Puerto Rico’s local businesses are in a crisis

by Aug 31, 2020Coronavirus, Economy, Headlines, Puerto Rico0 comments

As the coronavirus remains prevalent in today’s society and economy, small businesses are still facing challenges of remaining open. During the week of August 17, Manuel A. Laboy, secretary of the Department of Economic Development and Commerce, told The Weekly Journal that, given the coronavirus (COVID-19) pandemic’s impact on Puerto Rico’s economy, he estimates that 20 to 30% of the 43 thousand existing businesses in the islands will close permanently.

Keep in mind the hardest hit businesses throughout the pandemic have been from the small and medium-sized businesses with fewer than 50 employees. These businesses represent about half of the jobs generated by the private sector. These small and medium-sized businesses represent 95% of the 43,000-private business in Puerto Rico.

“The benchmark is that between 20 to 30% of existing businesses will be forced to permanently cease operations. Hence, we are trying to mitigate the impact and make them the least possible. This is a reality and it will have a serious economic impact,” Laboy stressed.

Laboy also discussed how tourism has been the most affected economic sector. Prior to COVID-19, the tourism sector generated about 77,500 jobs. As a result of COVID-19, more than 25% of the tourism workforce has been permanently unemployed.

Laboy stated, “The most affected [sector] is tourism. It is followed by retail sales and the restaurant sector, which many do not have the capacity to operate at 50%. 100,000 jobs were lost from March to May. With the reopening, 20 thousand were regained, but now with the increase in infections and the setback on opening, we expect the worst”.
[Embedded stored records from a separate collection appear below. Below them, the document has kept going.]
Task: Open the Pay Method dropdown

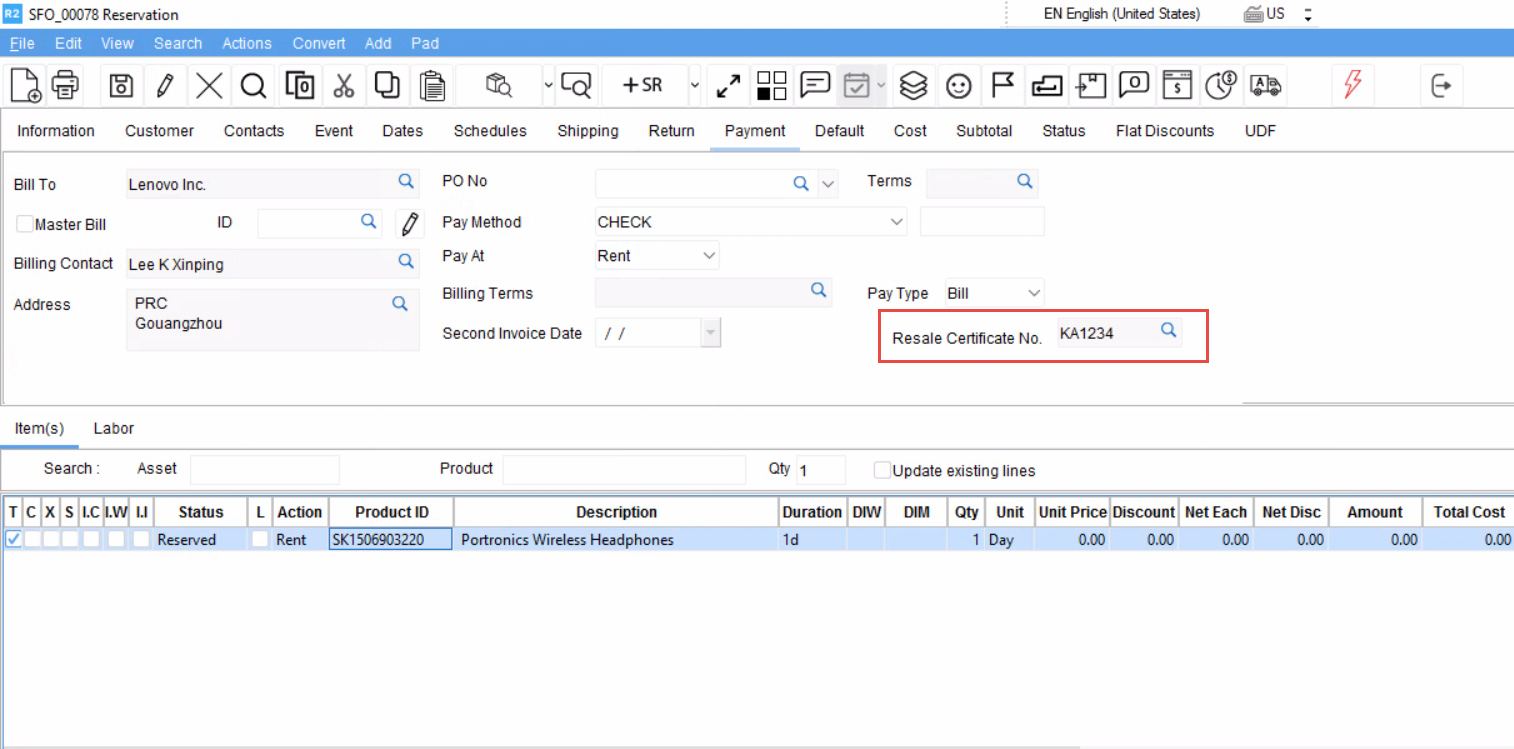Action: coord(896,222)
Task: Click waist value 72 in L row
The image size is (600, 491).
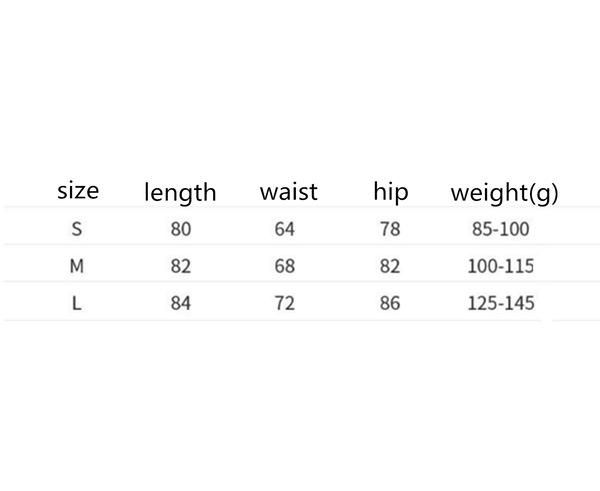Action: pyautogui.click(x=285, y=303)
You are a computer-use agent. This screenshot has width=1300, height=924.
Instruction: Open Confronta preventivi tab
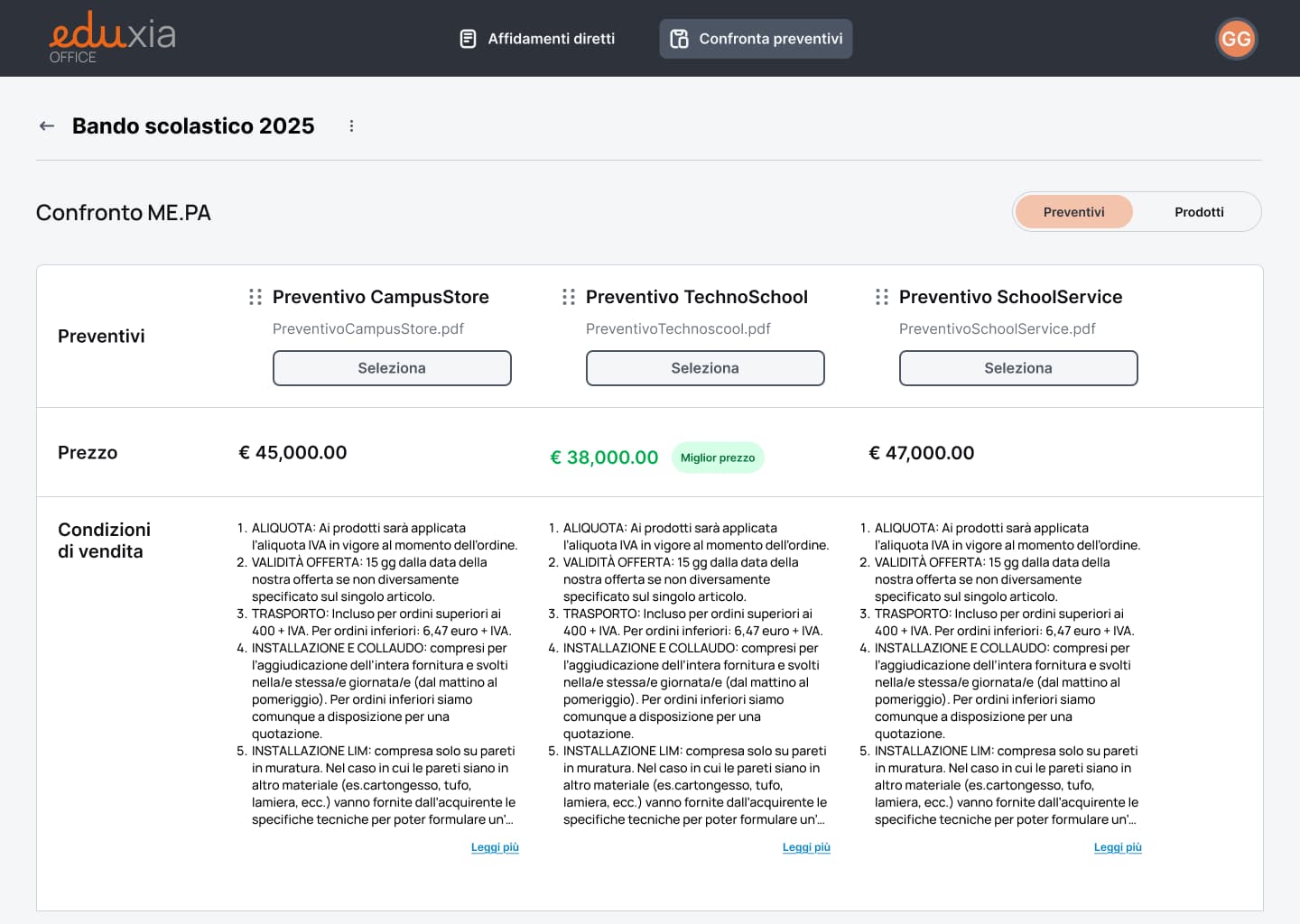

Laboy continued stressing that “The hurricanes were disastrous as well, but we had a definite plan of how we were going to recover. But with the coronavirus, we do not know when it will end. It is a direct attack on health that is creating enormous pressure on the private sector. The state needs to collect its contributions to provide services and this has a dangerous knock-on effect. This is the worst we have ever faced”.

Laboy closed by stating that the $1.4 billion in CARES Act funds have not been disbursed. Furthermore, Laboy discussed the plan for a second round of federal stimuli is being negotiated in Congress and to use money from the Community Development Block Grant Program for Disaster Recovery (CDBG-DR) as a way to mitigate the impact Covid-19 has had on Puerto Rico.